PROBLEM STATEMENT:
Copy out the data below. Leave nothing out and alter nothing.

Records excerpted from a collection
* * *
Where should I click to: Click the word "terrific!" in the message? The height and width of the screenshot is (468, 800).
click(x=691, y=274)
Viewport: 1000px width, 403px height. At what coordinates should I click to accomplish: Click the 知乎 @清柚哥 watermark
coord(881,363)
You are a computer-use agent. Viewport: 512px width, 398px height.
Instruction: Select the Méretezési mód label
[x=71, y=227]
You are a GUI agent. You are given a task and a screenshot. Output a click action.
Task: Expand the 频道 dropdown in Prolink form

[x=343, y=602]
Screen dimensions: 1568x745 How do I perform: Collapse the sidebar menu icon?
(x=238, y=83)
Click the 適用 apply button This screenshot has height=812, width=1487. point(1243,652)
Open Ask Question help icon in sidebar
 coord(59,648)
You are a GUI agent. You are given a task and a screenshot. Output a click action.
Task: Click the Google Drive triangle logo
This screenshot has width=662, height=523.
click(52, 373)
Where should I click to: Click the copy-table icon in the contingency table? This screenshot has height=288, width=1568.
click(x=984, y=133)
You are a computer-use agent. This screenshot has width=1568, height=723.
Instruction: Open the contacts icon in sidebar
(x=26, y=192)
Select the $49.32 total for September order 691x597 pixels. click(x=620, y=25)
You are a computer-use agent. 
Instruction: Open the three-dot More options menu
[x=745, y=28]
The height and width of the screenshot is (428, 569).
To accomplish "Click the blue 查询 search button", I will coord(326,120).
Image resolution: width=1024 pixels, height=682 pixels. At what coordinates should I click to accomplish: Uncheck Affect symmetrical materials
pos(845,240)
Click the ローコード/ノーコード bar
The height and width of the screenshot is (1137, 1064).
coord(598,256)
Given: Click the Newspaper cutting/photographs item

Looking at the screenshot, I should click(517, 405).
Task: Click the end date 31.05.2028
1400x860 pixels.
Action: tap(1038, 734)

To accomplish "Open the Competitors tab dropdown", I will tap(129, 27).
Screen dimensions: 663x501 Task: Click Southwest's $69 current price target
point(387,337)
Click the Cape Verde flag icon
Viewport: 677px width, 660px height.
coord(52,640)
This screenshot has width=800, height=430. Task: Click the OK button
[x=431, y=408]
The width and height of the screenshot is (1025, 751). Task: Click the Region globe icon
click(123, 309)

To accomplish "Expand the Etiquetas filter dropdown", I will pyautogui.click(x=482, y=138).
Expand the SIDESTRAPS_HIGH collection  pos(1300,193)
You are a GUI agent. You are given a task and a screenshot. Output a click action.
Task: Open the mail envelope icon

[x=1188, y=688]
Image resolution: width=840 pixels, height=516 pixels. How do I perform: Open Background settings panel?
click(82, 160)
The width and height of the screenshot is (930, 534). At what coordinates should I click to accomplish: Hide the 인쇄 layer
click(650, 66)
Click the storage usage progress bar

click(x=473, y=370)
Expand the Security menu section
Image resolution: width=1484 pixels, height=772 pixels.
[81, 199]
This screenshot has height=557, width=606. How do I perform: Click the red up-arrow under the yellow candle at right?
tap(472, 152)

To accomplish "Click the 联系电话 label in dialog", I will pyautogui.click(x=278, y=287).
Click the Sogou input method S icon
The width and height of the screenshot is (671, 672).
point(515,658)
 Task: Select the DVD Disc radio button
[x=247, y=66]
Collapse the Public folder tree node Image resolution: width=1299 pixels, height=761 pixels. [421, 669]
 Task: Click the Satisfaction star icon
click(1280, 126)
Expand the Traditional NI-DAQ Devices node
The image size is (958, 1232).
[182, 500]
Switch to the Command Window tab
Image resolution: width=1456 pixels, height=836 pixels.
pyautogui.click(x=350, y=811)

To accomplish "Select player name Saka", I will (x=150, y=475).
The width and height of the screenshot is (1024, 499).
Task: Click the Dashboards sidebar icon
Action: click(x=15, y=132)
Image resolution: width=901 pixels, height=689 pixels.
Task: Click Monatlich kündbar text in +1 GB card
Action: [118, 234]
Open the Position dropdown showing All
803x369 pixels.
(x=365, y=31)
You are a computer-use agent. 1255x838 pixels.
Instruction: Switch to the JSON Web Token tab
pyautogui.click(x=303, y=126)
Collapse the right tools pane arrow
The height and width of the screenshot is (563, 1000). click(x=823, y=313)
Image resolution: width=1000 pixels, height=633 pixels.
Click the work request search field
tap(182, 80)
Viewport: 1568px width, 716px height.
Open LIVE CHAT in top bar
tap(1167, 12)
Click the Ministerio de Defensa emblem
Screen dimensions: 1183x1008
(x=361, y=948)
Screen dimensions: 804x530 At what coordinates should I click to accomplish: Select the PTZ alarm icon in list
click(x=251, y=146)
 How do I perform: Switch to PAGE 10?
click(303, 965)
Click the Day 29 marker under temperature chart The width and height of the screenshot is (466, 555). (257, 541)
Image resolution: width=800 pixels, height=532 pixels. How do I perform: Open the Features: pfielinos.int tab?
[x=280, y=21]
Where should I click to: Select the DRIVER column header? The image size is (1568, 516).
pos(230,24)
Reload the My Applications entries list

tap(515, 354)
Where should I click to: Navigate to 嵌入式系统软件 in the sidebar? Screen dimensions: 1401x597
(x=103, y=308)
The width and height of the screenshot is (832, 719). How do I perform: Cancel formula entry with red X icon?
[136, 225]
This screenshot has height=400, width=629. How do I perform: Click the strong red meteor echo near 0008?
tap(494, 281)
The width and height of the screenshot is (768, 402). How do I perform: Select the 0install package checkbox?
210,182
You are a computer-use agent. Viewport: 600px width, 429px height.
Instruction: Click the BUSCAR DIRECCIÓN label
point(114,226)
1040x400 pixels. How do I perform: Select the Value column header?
* * *
SOLUTION TO THE PROBLEM:
Where should I click to: Click the word "terrific!" in the message? The height and width of the screenshot is (468, 800).
click(x=691, y=274)
Viewport: 1000px width, 403px height. At what coordinates should I click to accomplish: Click the 知乎 @清柚哥 watermark
coord(881,363)
You are a computer-use agent. Viewport: 512px width, 398px height.
Instruction: Select the Méretezési mód label
[x=71, y=227]
You are a GUI agent. You are given a task and a screenshot. Output a click action.
Task: Expand the 频道 dropdown in Prolink form

[x=343, y=602]
Screen dimensions: 1568x745 How do I perform: Collapse the sidebar menu icon?
(x=238, y=83)
Click the 適用 apply button This screenshot has height=812, width=1487. point(1243,652)
Open Ask Question help icon in sidebar
 coord(59,648)
You are a GUI agent. You are given a task and a screenshot. Output a click action.
Task: Click the Google Drive triangle logo
This screenshot has width=662, height=523.
click(52, 373)
Where should I click to: Click the copy-table icon in the contingency table? This screenshot has height=288, width=1568.
click(x=984, y=133)
You are a computer-use agent. This screenshot has width=1568, height=723.
Instruction: Open the contacts icon in sidebar
(x=26, y=192)
Select the $49.32 total for September order 691x597 pixels. click(x=620, y=25)
You are a computer-use agent. 
Instruction: Open the three-dot More options menu
[x=745, y=28]
The height and width of the screenshot is (428, 569).
To accomplish "Click the blue 查询 search button", I will coord(326,120).
Image resolution: width=1024 pixels, height=682 pixels. At what coordinates should I click to accomplish: Uncheck Affect symmetrical materials
pos(845,240)
Click the ローコード/ノーコード bar
The height and width of the screenshot is (1137, 1064).
coord(598,256)
Given: Click the Newspaper cutting/photographs item

Looking at the screenshot, I should click(517, 405).
Task: Click the end date 31.05.2028
1400x860 pixels.
Action: tap(1038, 734)

To accomplish "Open the Competitors tab dropdown", I will tap(129, 27).
Screen dimensions: 663x501 Task: Click Southwest's $69 current price target
point(387,337)
Click the Cape Verde flag icon
Viewport: 677px width, 660px height.
coord(52,640)
This screenshot has width=800, height=430. Task: Click the OK button
[x=431, y=408]
The width and height of the screenshot is (1025, 751). Task: Click the Region globe icon
click(123, 309)

To accomplish "Expand the Etiquetas filter dropdown", I will pyautogui.click(x=482, y=138).
Expand the SIDESTRAPS_HIGH collection  pos(1300,193)
You are a GUI agent. You are given a task and a screenshot. Output a click action.
Task: Open the mail envelope icon

[x=1188, y=688]
Image resolution: width=840 pixels, height=516 pixels. How do I perform: Open Background settings panel?
click(82, 160)
The width and height of the screenshot is (930, 534). At what coordinates should I click to accomplish: Hide the 인쇄 layer
click(650, 66)
Click the storage usage progress bar

click(x=473, y=370)
Expand the Security menu section
Image resolution: width=1484 pixels, height=772 pixels.
[81, 199]
This screenshot has height=557, width=606. How do I perform: Click the red up-arrow under the yellow candle at right?
tap(472, 152)

To accomplish "Click the 联系电话 label in dialog", I will pyautogui.click(x=278, y=287).
Click the Sogou input method S icon
The width and height of the screenshot is (671, 672).
point(515,658)
 Task: Select the DVD Disc radio button
[x=247, y=66]
Collapse the Public folder tree node Image resolution: width=1299 pixels, height=761 pixels. [421, 669]
 Task: Click the Satisfaction star icon
click(1280, 126)
Expand the Traditional NI-DAQ Devices node
The image size is (958, 1232).
[182, 500]
Switch to the Command Window tab
Image resolution: width=1456 pixels, height=836 pixels.
pyautogui.click(x=350, y=811)

To accomplish "Select player name Saka", I will (x=150, y=475).
The width and height of the screenshot is (1024, 499).
Task: Click the Dashboards sidebar icon
Action: click(x=15, y=132)
Image resolution: width=901 pixels, height=689 pixels.
Task: Click Monatlich kündbar text in +1 GB card
Action: [118, 234]
Open the Position dropdown showing All
803x369 pixels.
(x=365, y=31)
You are a computer-use agent. 1255x838 pixels.
Instruction: Switch to the JSON Web Token tab
pyautogui.click(x=303, y=126)
Collapse the right tools pane arrow
The height and width of the screenshot is (563, 1000). click(x=823, y=313)
Image resolution: width=1000 pixels, height=633 pixels.
Click the work request search field
tap(182, 80)
Viewport: 1568px width, 716px height.
Open LIVE CHAT in top bar
tap(1167, 12)
Click the Ministerio de Defensa emblem
Screen dimensions: 1183x1008
(x=361, y=948)
Screen dimensions: 804x530 At what coordinates should I click to accomplish: Select the PTZ alarm icon in list
click(x=251, y=146)
 How do I perform: Switch to PAGE 10?
click(303, 965)
Click the Day 29 marker under temperature chart The width and height of the screenshot is (466, 555). (257, 541)
Image resolution: width=800 pixels, height=532 pixels. How do I perform: Open the Features: pfielinos.int tab?
[x=280, y=21]
Where should I click to: Select the DRIVER column header? The image size is (1568, 516).
pos(230,24)
Reload the My Applications entries list

tap(515, 354)
Where should I click to: Navigate to 嵌入式系统软件 in the sidebar? Screen dimensions: 1401x597
(x=103, y=308)
The width and height of the screenshot is (832, 719). How do I perform: Cancel formula entry with red X icon?
[136, 225]
This screenshot has height=400, width=629. How do I perform: Click the strong red meteor echo near 0008?
tap(494, 281)
The width and height of the screenshot is (768, 402). How do I perform: Select the 0install package checkbox?
210,182
You are a computer-use agent. Viewport: 600px width, 429px height.
Instruction: Click the BUSCAR DIRECCIÓN label
point(114,226)
1040x400 pixels. How do I perform: Select the Value column header?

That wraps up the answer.